■ **Task**:
Work through the data below and copy out every line where "will" is found.

● ● ● ●

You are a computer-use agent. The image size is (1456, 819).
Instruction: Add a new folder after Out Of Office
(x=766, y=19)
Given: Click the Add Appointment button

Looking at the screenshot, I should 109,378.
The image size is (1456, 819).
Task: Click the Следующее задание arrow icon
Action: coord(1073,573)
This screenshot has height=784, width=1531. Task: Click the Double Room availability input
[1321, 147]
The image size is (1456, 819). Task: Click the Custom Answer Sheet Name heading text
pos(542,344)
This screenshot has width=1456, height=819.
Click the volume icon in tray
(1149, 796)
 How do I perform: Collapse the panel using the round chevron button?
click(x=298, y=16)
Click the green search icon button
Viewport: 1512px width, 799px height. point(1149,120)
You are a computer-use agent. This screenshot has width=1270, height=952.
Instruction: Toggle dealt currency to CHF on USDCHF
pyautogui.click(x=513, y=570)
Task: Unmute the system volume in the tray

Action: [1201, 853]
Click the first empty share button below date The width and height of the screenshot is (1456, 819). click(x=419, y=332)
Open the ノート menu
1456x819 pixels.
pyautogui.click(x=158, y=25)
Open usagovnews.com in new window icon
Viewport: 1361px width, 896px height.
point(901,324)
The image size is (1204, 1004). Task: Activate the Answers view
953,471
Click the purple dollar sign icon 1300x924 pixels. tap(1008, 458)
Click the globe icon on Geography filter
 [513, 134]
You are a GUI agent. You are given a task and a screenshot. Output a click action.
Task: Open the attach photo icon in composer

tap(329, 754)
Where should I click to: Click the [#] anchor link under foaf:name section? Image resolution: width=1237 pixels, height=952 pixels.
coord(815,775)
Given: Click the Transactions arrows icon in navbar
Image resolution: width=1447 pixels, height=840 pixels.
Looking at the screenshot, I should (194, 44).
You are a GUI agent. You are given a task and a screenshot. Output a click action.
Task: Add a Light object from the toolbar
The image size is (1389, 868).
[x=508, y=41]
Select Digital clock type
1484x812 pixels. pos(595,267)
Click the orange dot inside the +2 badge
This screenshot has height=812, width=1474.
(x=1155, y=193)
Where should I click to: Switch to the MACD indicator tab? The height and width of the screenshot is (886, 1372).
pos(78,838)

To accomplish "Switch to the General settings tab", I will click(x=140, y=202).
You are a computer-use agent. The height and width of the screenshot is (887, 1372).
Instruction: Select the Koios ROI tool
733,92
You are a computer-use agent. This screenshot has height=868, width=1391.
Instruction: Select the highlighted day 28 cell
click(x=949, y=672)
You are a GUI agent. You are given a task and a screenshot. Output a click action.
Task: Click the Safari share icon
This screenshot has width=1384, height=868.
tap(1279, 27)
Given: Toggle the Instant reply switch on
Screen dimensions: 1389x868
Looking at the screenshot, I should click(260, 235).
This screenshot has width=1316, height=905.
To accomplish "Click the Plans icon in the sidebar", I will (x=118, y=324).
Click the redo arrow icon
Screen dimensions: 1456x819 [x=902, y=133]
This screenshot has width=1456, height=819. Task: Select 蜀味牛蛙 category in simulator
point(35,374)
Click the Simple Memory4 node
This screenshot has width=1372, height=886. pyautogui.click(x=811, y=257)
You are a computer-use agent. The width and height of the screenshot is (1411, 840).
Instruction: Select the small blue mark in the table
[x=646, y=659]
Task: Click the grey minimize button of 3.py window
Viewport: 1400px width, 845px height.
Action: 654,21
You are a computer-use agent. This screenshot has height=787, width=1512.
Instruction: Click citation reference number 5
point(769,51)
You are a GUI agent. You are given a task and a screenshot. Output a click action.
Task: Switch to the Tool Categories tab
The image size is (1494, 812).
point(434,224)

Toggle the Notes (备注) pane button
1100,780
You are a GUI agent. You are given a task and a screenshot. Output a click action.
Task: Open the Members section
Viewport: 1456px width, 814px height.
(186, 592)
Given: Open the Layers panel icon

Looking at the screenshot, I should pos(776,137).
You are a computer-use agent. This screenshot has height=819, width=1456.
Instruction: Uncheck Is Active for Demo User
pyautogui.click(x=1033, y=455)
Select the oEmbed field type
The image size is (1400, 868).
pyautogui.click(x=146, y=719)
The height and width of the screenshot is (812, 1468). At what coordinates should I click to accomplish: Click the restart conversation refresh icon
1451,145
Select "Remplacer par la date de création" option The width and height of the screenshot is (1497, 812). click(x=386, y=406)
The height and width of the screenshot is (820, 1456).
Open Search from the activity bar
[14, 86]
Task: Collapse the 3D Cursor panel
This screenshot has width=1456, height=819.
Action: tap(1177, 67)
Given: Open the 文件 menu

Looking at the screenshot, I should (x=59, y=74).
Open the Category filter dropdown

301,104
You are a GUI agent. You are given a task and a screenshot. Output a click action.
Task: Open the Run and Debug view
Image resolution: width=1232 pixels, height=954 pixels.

● ● ● ●

■ **Your response**:
To accomplish "Switch to the General settings tab", I will click(x=140, y=202).
To accomplish "Click the Plans icon in the sidebar", I will (x=118, y=324).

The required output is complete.